[[ Data open ]]

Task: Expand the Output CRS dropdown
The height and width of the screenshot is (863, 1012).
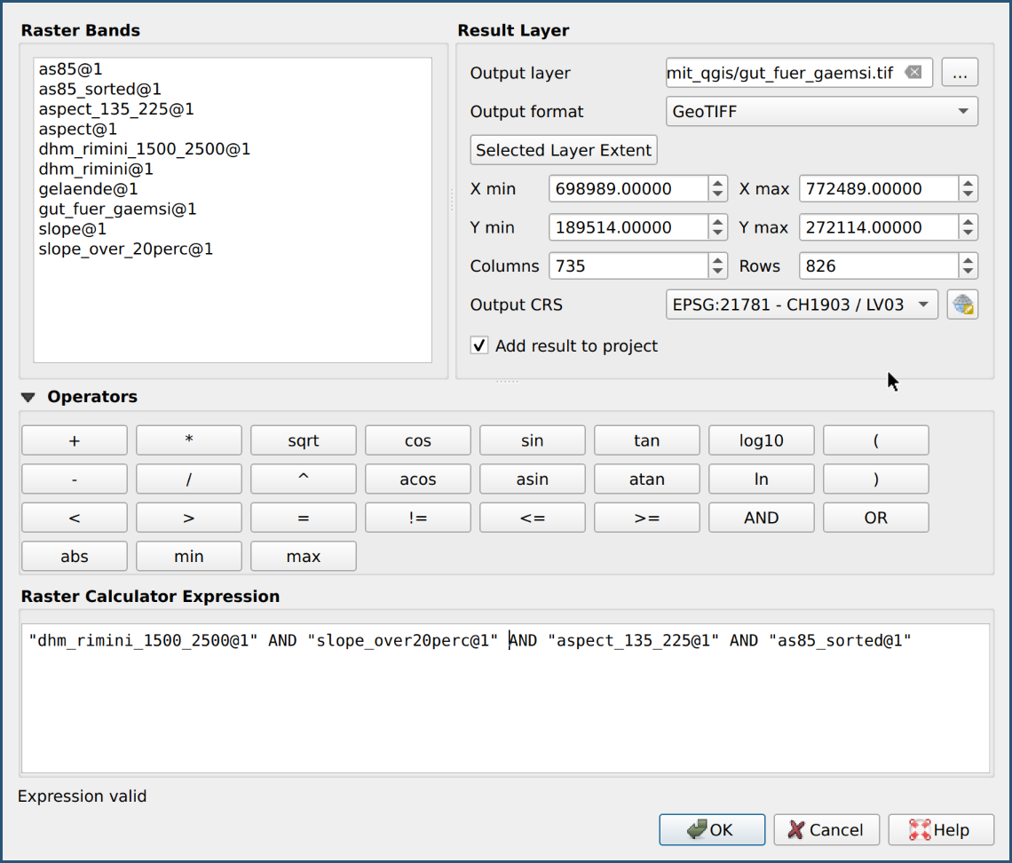Action: (801, 305)
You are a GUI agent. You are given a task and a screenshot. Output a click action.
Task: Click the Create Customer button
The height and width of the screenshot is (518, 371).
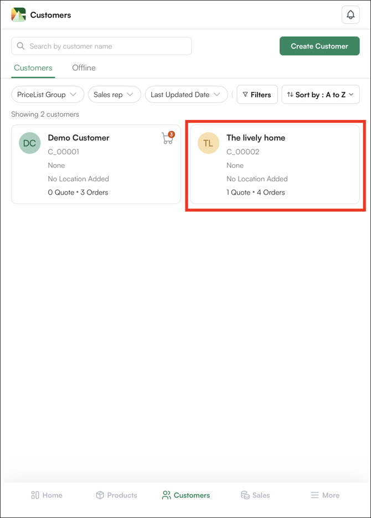[320, 46]
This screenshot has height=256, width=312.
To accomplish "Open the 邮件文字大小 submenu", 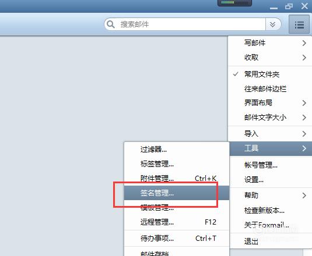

[[ Data closed ]]

**Problem details**
Take the lines from the one holding "The height and width of the screenshot is (518, 371)." through the last line of the data above and copy them exactly, both ends included, omitting all pictures.

**Answer to the problem**
The height and width of the screenshot is (518, 371).
[320, 46]
This screenshot has height=256, width=312.
To accomplish "Open the 邮件文字大小 submenu", 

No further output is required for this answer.